Click2Graph: Interactive Panoptic Video Scene Graphs from a Single Click
Raphael Ruschel, Hardikkumar Prajapati, Awsafur Rahman, B. S. Manjunath
TL;DR
Click2Graph addresses the lack of user guidance in Panoptic Video Scene Graph Generation by enabling interactive, single-prompt-driven construction of temporally consistent scene graphs. It integrates a Dynamic Interaction Discovery Module (DIDM) that produces subject-conditioned object prompts with a Semantic Classification Head (SCH) that jointly infers subjects, objects, and predicates, producing structured triplets $<s_i, o_{i,j}, r_{i,j}>$ and corresponding masks over time. Built on the SAM2 segmentation backbone, Click2Graph is evaluated on OpenPVSG, demonstrating controllable and interpretable video understanding that combines visual prompting, panoptic grounding, and relational inference. While showing strong spatial grounding and object discovery, the work also highlights semantic classification as the primary bottleneck due to large, fine-grained label spaces, pointing to future work in language integration and interactive supervision to improve predicate reasoning and long-tail learning.
Abstract
State-of-the-art Video Scene Graph Generation (VSGG) systems provide structured visual understanding but operate as closed, feed-forward pipelines with no ability to incorporate human guidance. In contrast, promptable segmentation models such as SAM2 enable precise user interaction but lack semantic or relational reasoning. We introduce Click2Graph, the first interactive framework for Panoptic Video Scene Graph Generation (PVSG) that unifies visual prompting with spatial, temporal, and semantic understanding. From a single user cue, such as a click or bounding box, Click2Graph segments and tracks the subject across time, autonomously discovers interacting objects, and predicts <subject, object, predicate> triplets to form a temporally consistent scene graph.

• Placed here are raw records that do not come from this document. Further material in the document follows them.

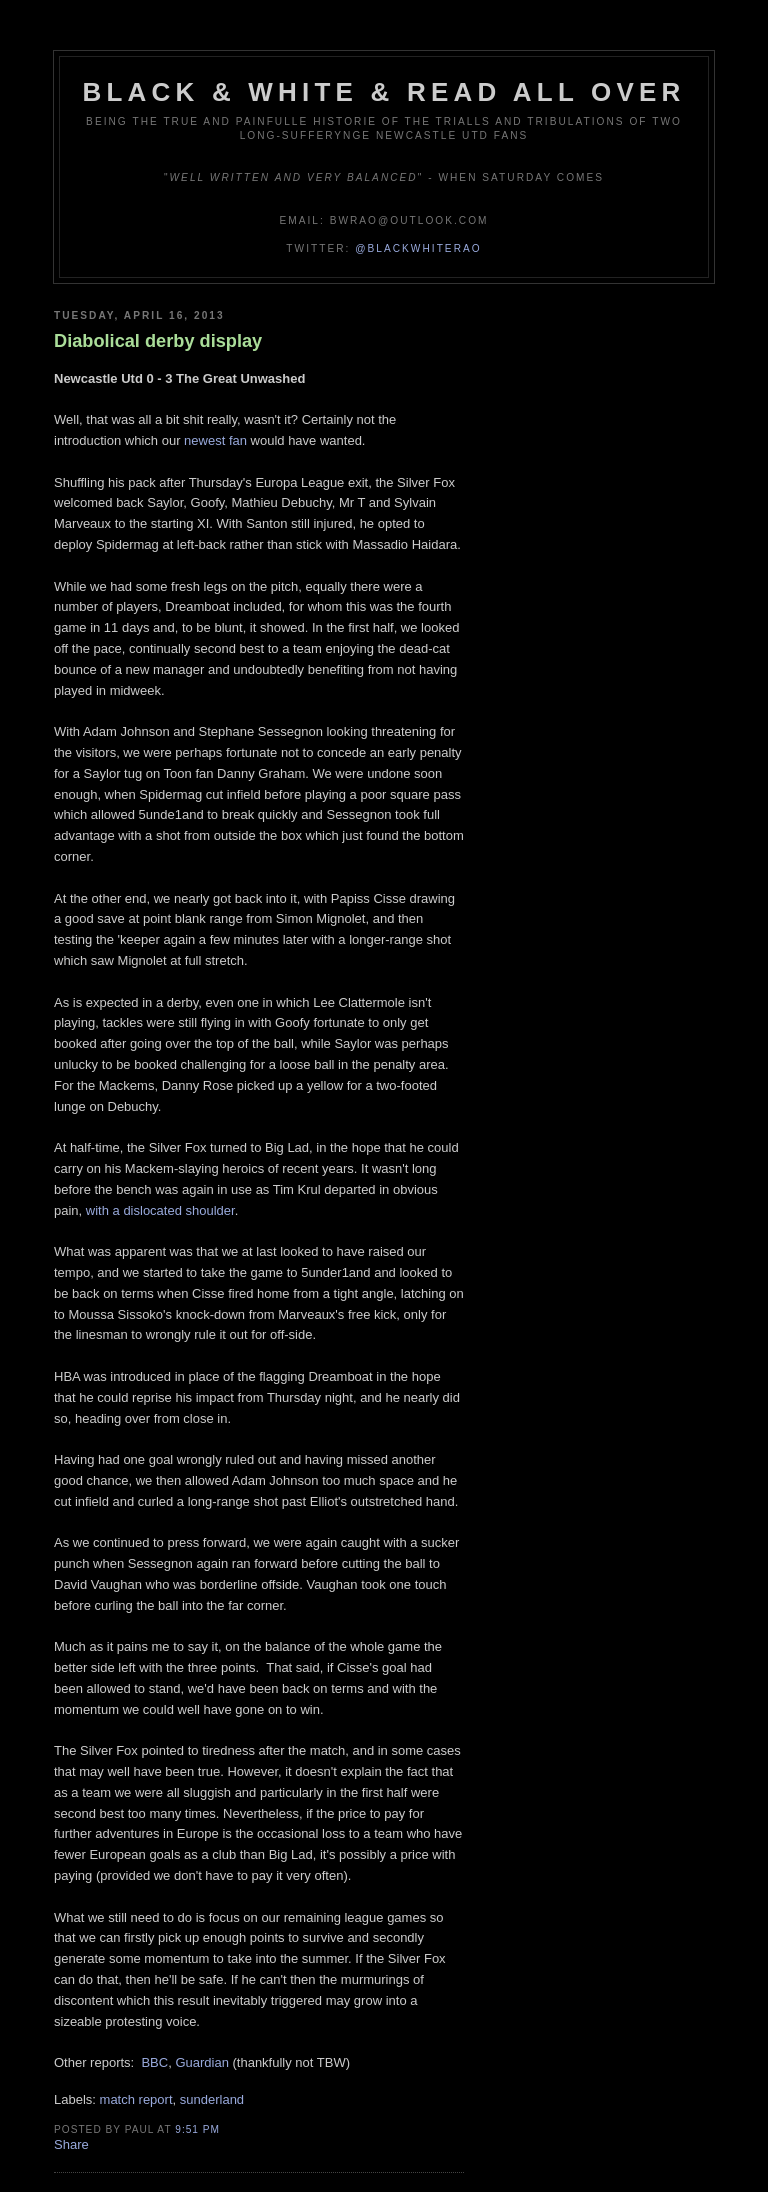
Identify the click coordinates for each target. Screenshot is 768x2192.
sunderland (212, 2099)
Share (71, 2144)
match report (136, 2099)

Our framework introduces two key components: a Dynamic Interaction Discovery Module that generates subject-conditioned object prompts, and a Semantic Classification Head that performs joint entity and predicate reasoning. Experiments on the OpenPVSG benchmark demonstrate that Click2Graph establishes a strong foundation for user-guided PVSG, showing how human prompting can be combined with panoptic grounding and relational inference to enable controllable and interpretable video scene understanding.